[[ Document section, beginning ]]
Editorial | Gov’t must tackle Justice Sykes’ report
Chief Justice Bryan Sykes has not said what he has done – apart from making it public – with the report by the committee he asked to look into the treatment of mentally ill people who come into conflict with the law.
We suspect that he forwarded a copy of the document to the justice minister, Delroy Chuck, and probably other ministries, agencies and officials with responsibility for, or connected to, law enforcement, criminal justice and public health.
Although none of these individuals or institutions would be under any obligation to respond to the report, and Justice Sykes has no power to have them pay attention to it, we are nevertheless surprised that the Andrew Holness administration has not yet acknowledged the report’s existence or said how it intends to proceed with it. It should. And with purpose.
Doing nothing would be a callous denial of justice to Noel Chambers, who, his 81-year-old body emaciated, carbuncled and cankerous, died in prison earlier this year. He had been held for 40 years, without trial, “at the pleasure of the court”.
Mr Chambers was unfit to plead.
Failure to act on the report would be a betrayal, too, of the many other people who, like Noel Chambers, because of their mental health condition, have fallen between the cracks of Jamaica’s law-enforcement and judicial systems.
[[ Document section, end ]]
Required work:
According to the editorial, how long had Noel Chambers been held in prison without trial?
[[ Recorded information, beginning ]]
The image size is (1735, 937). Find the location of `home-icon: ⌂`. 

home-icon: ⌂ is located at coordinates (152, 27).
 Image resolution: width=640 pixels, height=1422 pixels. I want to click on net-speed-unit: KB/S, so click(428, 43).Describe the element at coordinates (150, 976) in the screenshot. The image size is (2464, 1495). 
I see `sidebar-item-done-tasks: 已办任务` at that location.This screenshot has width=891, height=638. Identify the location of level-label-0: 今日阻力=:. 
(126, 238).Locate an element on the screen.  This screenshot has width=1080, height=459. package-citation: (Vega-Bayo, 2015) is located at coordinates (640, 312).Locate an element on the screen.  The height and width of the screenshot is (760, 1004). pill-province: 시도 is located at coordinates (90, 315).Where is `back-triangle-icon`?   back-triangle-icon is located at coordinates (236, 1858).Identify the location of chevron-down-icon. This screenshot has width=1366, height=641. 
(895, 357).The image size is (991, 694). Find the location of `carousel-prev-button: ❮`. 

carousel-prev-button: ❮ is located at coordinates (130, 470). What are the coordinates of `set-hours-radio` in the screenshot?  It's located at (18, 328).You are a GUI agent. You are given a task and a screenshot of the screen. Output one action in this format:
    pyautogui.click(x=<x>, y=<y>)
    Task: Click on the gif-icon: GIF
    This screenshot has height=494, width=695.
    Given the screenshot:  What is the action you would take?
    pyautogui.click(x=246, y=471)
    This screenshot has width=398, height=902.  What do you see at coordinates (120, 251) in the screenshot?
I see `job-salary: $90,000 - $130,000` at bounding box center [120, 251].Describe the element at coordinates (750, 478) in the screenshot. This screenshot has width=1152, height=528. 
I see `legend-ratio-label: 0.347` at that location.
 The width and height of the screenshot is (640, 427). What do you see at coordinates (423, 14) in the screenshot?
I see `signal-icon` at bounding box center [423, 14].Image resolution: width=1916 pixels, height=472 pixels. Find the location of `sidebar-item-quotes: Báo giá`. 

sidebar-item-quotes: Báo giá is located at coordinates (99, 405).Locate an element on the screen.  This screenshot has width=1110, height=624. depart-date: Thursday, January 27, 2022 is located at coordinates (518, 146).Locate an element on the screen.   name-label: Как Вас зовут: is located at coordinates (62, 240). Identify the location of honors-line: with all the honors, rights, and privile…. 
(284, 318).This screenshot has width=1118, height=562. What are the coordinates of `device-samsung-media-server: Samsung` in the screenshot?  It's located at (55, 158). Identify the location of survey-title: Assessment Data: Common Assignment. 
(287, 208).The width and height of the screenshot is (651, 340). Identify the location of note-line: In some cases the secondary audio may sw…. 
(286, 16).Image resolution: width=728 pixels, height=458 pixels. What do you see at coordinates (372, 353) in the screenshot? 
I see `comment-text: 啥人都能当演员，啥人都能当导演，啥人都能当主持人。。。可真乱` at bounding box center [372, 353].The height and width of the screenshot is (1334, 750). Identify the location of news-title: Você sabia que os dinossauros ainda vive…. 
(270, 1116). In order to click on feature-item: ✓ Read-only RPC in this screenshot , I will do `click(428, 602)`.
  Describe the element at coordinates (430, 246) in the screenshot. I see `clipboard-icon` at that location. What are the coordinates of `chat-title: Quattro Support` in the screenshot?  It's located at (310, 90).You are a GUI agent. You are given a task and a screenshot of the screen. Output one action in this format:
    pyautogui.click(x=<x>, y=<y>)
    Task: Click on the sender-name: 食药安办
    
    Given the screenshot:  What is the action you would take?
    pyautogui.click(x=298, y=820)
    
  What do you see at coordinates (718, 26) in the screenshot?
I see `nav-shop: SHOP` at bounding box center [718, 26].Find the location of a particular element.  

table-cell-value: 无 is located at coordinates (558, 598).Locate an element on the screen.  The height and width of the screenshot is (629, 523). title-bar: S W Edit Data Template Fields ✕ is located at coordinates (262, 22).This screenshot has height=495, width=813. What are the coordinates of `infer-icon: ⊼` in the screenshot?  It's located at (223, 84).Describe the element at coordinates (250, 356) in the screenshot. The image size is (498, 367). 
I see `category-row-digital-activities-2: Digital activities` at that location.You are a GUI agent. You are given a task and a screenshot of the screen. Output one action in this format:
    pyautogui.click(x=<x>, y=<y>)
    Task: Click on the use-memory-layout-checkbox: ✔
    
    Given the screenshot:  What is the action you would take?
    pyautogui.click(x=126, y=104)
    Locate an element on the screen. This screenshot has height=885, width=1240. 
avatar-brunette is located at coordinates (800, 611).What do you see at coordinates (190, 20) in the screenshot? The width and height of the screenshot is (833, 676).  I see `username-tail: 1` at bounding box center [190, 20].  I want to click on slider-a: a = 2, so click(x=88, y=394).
[[ Recorded information, end ]]
Answer area:
40 years